**DIRECTIONS:**
**A)** Reproduce the Elizabeth Banks biography starting at "She became a typewriter" and ending at "and fashion pages.", switching "Peru" to "Chile".
**B)** Using the Elizabeth Banks biography, answer these:
(i) In what city and state was Banks born?
(ii) In what year did she move to England?
(iii) Under what byline did the Weekly Sun publish her domestic service investigation?
**C)** Carry on the Elizabeth Banks biography from its final sentence.

**EXTRACTED TEXT:**
# # # # # # #

Elizabeth Brister Banks (May 2, 1865 – July 18, 1938) (Note: Elizabeth Banks often provided a later birth year, in order encourage a perception that she was younger. However, US census reports indicate that she was born in 1865.) was an American journalist and writer. Although she never renounced her American citizenship, she remained in England throughout the last forty years of her life.

==Biography==
Elizabeth was born in Trenton, New Jersey, the daughter of John Banks and Sarah Ann Brister. As a young child, she was raised by her aunt Elizabeth Brister and uncle Joseph Peck on "the experimental farm" north of Madison, Wisconsin, near Deansville. She attended Milwaukee Downer Female Seminary College in Milwaukee when it was still located at Fox Lake, Wisconsin.

She became a typewriter girl in a grocery store, then worked society pages in Baltimore and Saint Paul, Minnesota. She worked as secretary at the American Consulate in Peru, later becoming a stunt girl journalist when other women writers were relegated to society and fashion pages.

Unable to find reliable work in the United States, Banks moved to England in 1893. There, she undertook an undercover investigation into the lives of domestic services which she published in the Weekly Sun under the byline "American Girl in London"; the series of seven articles was later published as a book titled Campaigns of Curiosity. Referring to her immediate success, George Robert Sims noted the author was "the charming lady journalist who has made the biggest score out of the disguise business since the days of the Amateur Casual". Journalist William L. Alden, however, criticized Banks not for the deception of working undercover but for sharing details about British families. As he wrote, the stories were "certainly not in accordance with the ethics of decent London journalism" and "were generally thought to be in extremely bad taste".

She continued to work in London, where she became a regular contributor to publications such as The Daily News, Punch, St James' Gazette, London Illustrated, and Referee. She created a sensation in London by recording her observations on the plight of the lower classes, which she researched posing as a housemaid, street sweeper, and Covent Garden flower girl. Her journalistic writing under several pen names including pseudonyms of Mary Mortimer Maxwell and Enid, unceasingly promoted women's right to vote and denounced prison conditions for jailed suffragettes.

# # # # # # #

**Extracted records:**
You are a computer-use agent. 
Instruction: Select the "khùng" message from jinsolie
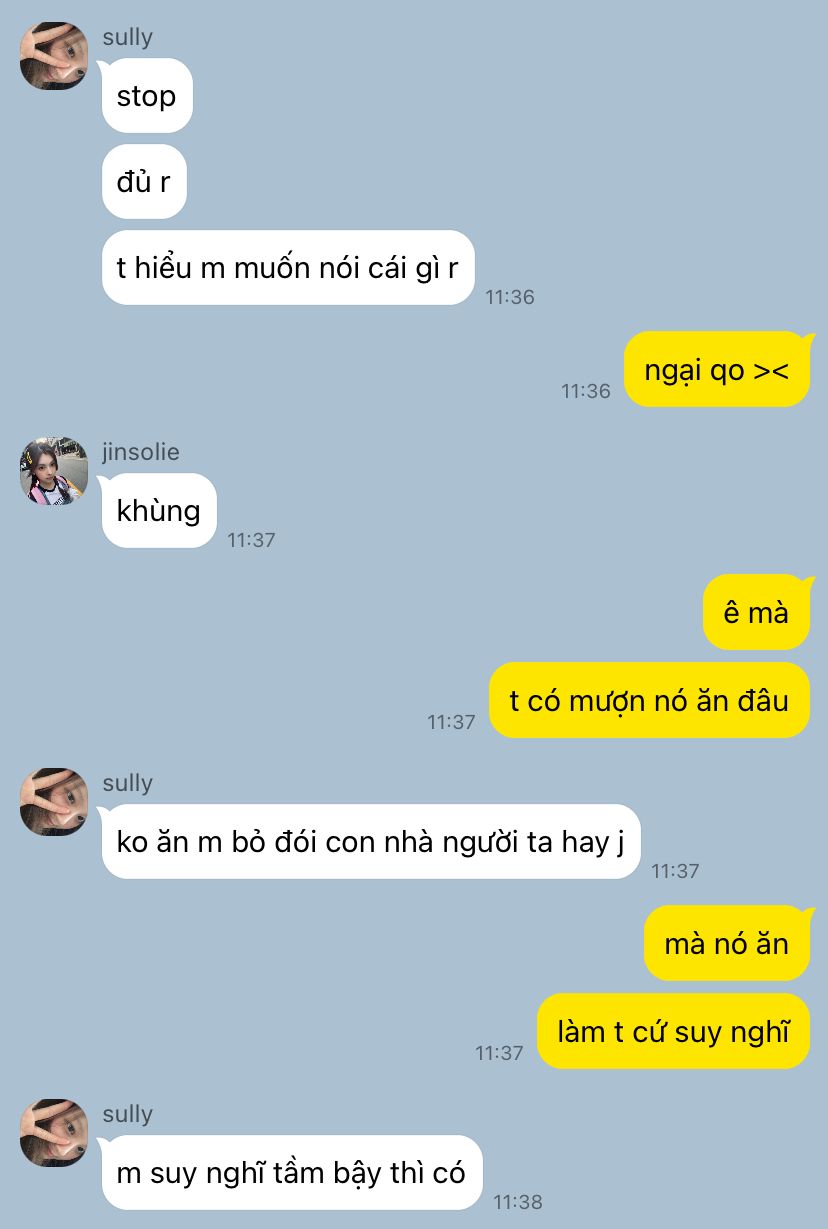tap(159, 510)
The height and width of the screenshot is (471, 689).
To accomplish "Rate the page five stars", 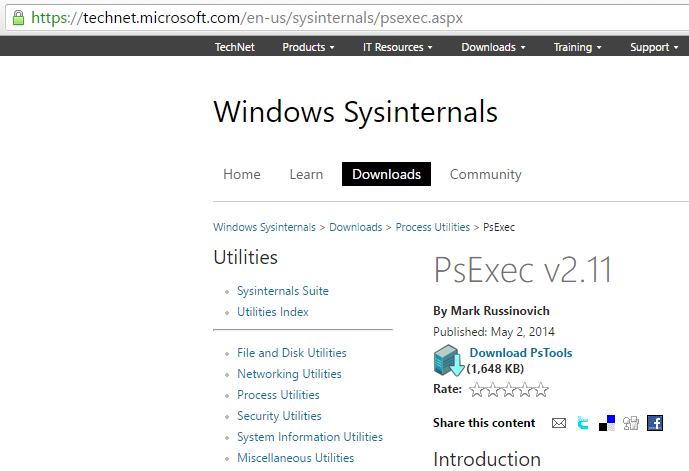I will click(540, 390).
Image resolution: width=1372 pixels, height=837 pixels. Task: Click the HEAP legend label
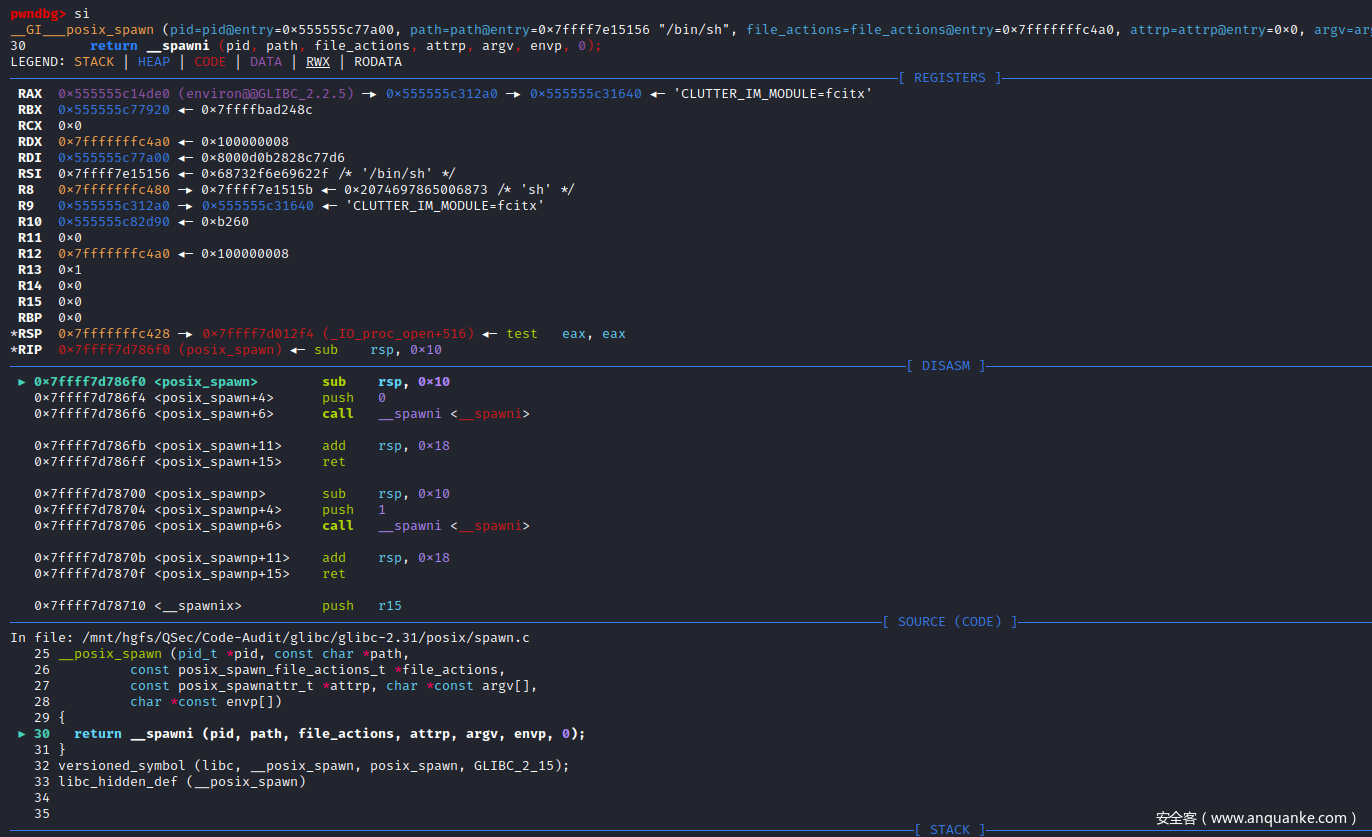(153, 62)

# # # # # # #

**TASK RESPONSES:**
**A)**
She became a typewriter girl in a grocery store, then worked society pages in Baltimore and Saint Paul, Minnesota. She worked as secretary at the American Consulate in Chile, later becoming a stunt girl journalist when other women writers were relegated to society and fashion pages.

**B)**
(i) Trenton, New Jersey
(ii) 1893
(iii) "American Girl in London"

**C)**
Elizabeth lived in London (Note: According to sources such as Who’s Who and US Department of State travel records, Banks lived in a number of places in London, with 5 Robert Street in the Adelphi area between the Strand and the Thames as the major one at the height of her career. Contributions to Who’s Who were usually made by the subject, and as such should be considered carefully.) at 17 Downing Street, close to the Prime Minister's residence. Her neighbors and friends included George Bernard Shaw, John Galsworthy, Thomas Hardy, H. G. Wells and suffragette Henrietta Marston. She made major contributions to British Intelligence in developing strategies to help protect London from German aerial attacks and developing propaganda schemes that helped draw the United States into the first world war. According to Who's Who in America (volume 20, 1938) "in 1914 she founded the Authors' Belgian Fund and Dirk's fund for the Allies. She originated and also wrote a series of controversial essays entitled The Lady at the Round Table".

She made a trip back to the United States and wrote an autobiographical work, The Remaking of an American (1928), which followed up previous autobiographies Campaigns of Curiosity (1894) and Autobiography of a Newspaper Girl (1902). Careful to protect her sources in both her letters and written works, the bulk of her personal papers were destroyed upon her death. She died on July 18, 1938, of arteriosclerosis, then was cremated and her ashes deposited at Golders Green Crematorium.